* PROBLEM TO WORK ON *
An acceptable answer repeats exactly the line with "The width and height of the screenshot is (895, 895)." and each line after it through the end of the entries, and includes nothing else.

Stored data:
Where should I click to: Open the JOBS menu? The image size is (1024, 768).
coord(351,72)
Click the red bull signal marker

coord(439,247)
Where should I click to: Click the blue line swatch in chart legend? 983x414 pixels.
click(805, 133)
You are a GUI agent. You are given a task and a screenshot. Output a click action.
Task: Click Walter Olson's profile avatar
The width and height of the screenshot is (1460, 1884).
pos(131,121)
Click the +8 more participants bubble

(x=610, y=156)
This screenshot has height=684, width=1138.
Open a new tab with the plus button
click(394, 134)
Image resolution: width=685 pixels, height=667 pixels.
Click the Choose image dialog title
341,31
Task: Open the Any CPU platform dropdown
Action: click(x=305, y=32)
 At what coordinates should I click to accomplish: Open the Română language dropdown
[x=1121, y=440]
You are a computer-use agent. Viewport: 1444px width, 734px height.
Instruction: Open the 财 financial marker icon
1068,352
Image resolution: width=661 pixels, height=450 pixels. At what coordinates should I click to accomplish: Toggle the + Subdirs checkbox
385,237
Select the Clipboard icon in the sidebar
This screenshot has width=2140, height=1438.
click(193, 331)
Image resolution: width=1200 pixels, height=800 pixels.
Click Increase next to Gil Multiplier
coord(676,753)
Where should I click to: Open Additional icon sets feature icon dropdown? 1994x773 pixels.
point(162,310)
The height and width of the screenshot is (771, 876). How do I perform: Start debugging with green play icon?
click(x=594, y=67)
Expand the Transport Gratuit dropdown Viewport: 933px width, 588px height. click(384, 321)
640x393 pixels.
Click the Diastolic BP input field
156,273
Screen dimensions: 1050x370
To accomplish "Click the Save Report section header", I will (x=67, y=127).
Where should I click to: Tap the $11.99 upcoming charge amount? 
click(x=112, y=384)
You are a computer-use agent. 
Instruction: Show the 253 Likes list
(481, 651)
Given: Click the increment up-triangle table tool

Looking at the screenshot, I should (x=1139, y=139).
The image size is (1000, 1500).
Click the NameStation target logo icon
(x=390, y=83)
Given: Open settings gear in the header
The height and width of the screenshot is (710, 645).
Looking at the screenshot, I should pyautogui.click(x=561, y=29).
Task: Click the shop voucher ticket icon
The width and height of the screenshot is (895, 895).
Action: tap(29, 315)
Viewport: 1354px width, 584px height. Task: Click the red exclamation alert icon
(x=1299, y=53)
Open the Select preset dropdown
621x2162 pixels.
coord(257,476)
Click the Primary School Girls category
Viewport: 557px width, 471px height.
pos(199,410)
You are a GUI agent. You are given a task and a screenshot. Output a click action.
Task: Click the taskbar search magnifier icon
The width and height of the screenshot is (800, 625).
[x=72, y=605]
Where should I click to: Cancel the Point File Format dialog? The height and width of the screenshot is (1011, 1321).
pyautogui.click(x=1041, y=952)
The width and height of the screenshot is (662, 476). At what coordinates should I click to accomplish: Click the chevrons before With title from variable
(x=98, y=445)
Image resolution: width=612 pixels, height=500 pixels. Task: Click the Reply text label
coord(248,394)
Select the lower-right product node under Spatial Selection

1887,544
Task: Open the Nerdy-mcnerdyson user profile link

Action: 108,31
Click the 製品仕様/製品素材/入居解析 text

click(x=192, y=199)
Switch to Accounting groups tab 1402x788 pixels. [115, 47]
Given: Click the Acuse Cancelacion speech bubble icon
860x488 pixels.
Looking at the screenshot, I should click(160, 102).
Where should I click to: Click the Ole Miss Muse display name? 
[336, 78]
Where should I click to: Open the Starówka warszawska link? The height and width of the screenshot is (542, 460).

* RESULT *
The width and height of the screenshot is (895, 895).
Action: tap(29, 315)
Viewport: 1354px width, 584px height. Task: Click the red exclamation alert icon
(x=1299, y=53)
Open the Select preset dropdown
621x2162 pixels.
coord(257,476)
Click the Primary School Girls category
Viewport: 557px width, 471px height.
pos(199,410)
You are a GUI agent. You are given a task and a screenshot. Output a click action.
Task: Click the taskbar search magnifier icon
The width and height of the screenshot is (800, 625).
[x=72, y=605]
Where should I click to: Cancel the Point File Format dialog? The height and width of the screenshot is (1011, 1321).
pyautogui.click(x=1041, y=952)
The width and height of the screenshot is (662, 476). At what coordinates should I click to accomplish: Click the chevrons before With title from variable
(x=98, y=445)
Image resolution: width=612 pixels, height=500 pixels. Task: Click the Reply text label
coord(248,394)
Select the lower-right product node under Spatial Selection

1887,544
Task: Open the Nerdy-mcnerdyson user profile link

Action: 108,31
Click the 製品仕様/製品素材/入居解析 text

click(x=192, y=199)
Switch to Accounting groups tab 1402x788 pixels. [115, 47]
Given: Click the Acuse Cancelacion speech bubble icon
860x488 pixels.
Looking at the screenshot, I should click(160, 102).
Where should I click to: Click the Ole Miss Muse display name? 
[336, 78]
Where should I click to: Open the Starówka warszawska link? The height and width of the screenshot is (542, 460).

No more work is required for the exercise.